By Dennis Mayer at February 13 2019 04:02:32
It is also a good idea to keep a list of things that you don't like; things you may have seen in a magazine or noted when visiting other log homes. Some of the most frequent complaints one hears about log homes, especially older models, is the lack of storage space and small closets or bathrooms. This is most often the result of poor planning or not taking into consideration the diameter of log walls and the lack of attics in most log homes. Refer to your list when discussing details with your designer and remember that in most cases you cannot build a closet or a bathroom that is too large.
Begin with measuring. Do a very rough drawing, on a piece of scrap paper for measuring purposes only, of your room showing walls and openings for doors, windows and fireplaces. Note where columns and built_in cabinetry are in the room as well. Take out the measuring tape and begin measuring a room writing down each measurement in the applicable space on your rough drawing. For a basic start, measure the length and width of your room.
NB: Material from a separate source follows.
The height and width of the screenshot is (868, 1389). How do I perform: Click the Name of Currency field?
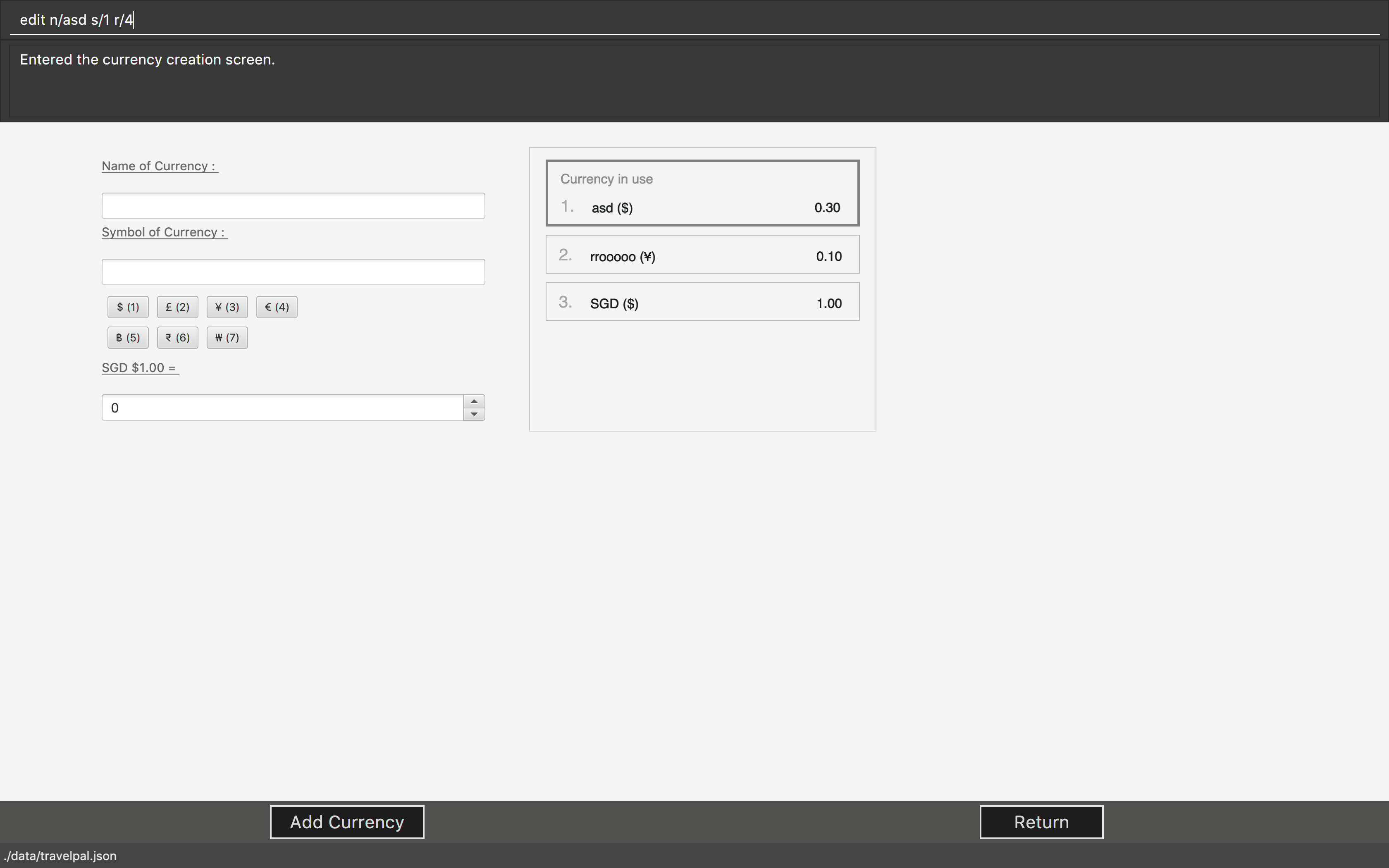293,205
If your style is rich, then select the right type of marble or granite stone with great design for the house. It is suitable for bungalows and high_end apartments which would cost you anywhere from บ to ุ for one square feet of floor. This does not include the labor cost but the finishing work looks so rich that you will not hesitate to spend some more dollars for getting the appealing work. Several designs of marble and granite stones are available in the market starting from floral pattern to any range of artistic design. Also you have several sizes in flooring suiting the taste of individual customers.
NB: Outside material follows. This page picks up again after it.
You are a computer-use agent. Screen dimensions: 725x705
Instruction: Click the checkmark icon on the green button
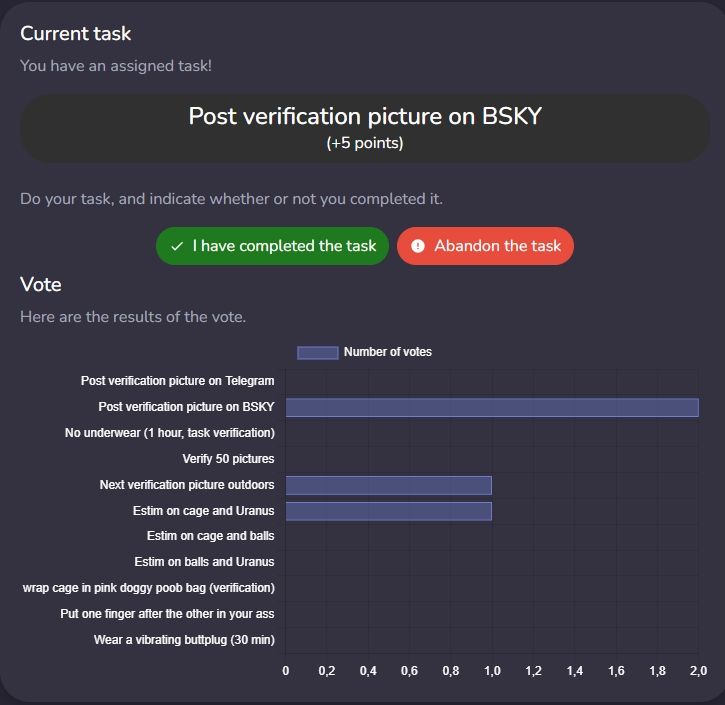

One should work their way around the room and get into a measuring rhythm. Beginning at one corner, measure from one corner to inside the door or window frame. Then measure the door or window width. Now measure from the other side of the door or window along the wall to the next door or window. Measure the width of the door or window. Continue measuring until the measurements on each or the room's wall have been completely transcribed to the rough drawing. Measure column widths and where they are exactly placed in the room by measuring from perpendicular walls to the column.